Systemic: How racism is making us ill Layal Liverpool
Event details
Doctors are trained under the ethos of the Hippocratic oath – to do no harm. But what happens when harm comes not from conscious actions, but unconscious bias?
Investigative journalist Layal Liverpool, author of Systemic, has unearthed the shocking research and articulates the vital solutions to the issue of structural racism in medicine. Across the world, in every country she has studied and in every area of medicine she examined, health outcomes are worse for people of colour compared to their white counterparts – regardless of their income, place of birth or age.

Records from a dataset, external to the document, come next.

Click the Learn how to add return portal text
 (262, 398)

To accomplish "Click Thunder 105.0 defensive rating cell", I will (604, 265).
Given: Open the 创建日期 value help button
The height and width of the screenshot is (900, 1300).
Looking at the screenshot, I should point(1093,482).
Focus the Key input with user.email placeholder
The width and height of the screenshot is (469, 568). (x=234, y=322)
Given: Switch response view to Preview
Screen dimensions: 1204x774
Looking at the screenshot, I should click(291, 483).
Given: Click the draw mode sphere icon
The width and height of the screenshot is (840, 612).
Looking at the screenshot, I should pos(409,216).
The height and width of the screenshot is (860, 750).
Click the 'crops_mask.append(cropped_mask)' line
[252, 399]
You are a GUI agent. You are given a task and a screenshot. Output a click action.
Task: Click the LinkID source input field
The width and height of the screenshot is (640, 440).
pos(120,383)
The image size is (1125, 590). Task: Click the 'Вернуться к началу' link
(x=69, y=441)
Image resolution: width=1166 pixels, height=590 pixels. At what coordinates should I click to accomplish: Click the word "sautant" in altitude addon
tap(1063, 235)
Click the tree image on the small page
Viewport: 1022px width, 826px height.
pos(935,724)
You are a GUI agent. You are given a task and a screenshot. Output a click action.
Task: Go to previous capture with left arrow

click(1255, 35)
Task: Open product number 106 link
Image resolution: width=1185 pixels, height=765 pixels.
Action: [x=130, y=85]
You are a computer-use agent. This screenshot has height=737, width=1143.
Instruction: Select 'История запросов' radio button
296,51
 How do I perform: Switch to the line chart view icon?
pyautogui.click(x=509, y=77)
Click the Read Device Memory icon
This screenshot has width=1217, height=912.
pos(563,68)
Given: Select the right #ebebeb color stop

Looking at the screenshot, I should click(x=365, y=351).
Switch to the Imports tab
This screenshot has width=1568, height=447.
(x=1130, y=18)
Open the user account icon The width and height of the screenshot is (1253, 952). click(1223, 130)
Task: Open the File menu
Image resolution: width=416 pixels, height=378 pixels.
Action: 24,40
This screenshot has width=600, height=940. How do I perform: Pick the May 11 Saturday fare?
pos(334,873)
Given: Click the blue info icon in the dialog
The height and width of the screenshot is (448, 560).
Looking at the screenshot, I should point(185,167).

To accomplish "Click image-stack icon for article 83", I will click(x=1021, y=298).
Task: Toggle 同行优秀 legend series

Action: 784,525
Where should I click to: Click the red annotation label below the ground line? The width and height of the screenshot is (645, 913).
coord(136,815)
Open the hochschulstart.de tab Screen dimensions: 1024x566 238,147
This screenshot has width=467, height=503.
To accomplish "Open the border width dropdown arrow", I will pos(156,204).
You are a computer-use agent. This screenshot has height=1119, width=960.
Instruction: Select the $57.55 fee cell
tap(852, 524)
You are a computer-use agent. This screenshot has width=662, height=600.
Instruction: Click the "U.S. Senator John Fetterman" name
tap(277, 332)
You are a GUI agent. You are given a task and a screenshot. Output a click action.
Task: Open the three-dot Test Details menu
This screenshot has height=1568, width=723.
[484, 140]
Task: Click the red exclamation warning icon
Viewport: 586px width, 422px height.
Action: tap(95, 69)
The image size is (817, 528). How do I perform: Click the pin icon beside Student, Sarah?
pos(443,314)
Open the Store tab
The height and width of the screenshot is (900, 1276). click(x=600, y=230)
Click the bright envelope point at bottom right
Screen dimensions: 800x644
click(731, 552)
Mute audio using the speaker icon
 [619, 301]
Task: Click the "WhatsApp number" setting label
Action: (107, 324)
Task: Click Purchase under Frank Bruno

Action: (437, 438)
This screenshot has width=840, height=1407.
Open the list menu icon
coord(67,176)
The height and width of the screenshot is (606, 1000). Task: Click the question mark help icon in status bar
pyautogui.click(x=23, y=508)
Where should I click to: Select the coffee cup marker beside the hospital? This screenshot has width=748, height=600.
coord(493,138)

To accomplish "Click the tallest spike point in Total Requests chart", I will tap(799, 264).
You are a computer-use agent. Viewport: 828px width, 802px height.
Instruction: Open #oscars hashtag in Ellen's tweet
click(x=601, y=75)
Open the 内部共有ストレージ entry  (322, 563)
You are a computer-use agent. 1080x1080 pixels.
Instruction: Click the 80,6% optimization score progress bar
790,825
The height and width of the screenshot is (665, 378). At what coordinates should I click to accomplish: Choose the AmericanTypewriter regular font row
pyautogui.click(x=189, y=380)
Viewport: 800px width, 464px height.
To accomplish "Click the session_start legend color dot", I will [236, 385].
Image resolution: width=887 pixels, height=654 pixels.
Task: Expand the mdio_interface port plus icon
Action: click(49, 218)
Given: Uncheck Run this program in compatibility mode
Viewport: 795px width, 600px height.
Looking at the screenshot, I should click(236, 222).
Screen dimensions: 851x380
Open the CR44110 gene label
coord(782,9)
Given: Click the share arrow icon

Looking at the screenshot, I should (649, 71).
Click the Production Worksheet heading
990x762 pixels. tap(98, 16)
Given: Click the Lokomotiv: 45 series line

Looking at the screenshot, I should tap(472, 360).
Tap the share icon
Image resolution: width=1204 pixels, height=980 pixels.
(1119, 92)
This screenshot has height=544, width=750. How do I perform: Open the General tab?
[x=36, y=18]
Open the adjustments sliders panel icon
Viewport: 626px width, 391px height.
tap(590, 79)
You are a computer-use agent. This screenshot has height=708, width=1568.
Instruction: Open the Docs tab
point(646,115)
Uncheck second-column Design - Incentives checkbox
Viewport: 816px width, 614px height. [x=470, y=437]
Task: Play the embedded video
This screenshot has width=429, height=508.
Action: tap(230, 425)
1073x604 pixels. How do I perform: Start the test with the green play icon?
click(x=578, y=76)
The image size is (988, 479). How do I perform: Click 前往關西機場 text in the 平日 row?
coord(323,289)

From cardiovascular disease to viruses, from cancer to mental illness, she has delved into the reasons racial health disparities exist and will reveal that diseases are not ‘great equalisers’ – not when you live in an unequal society. Join Layal and discover how the widespread adoption of new, anti-racist medical standards will be central in creating a healthier world for everyone.
Book sales
You can buy copies of many of our speakers’ books from Fox Lane Books, a local independent bookseller and Festival partner. In some cases, author signed bookplates are available too.
About the speaker
Layal Liverpool is a journalist whose work spans diverse science topics, including technology, physics, the environment and health, with a particular focus on inequalities in science, health and medicine. Her writing has appeared in Nature, New Scientist, WIRED, the Guardian and elsewhere. Before moving into journalism, Layal worked as a biomedical researcher at University College London and the University of Oxford. She has a PhD in virology and immunology from the University of Oxford. Systemic is her first book.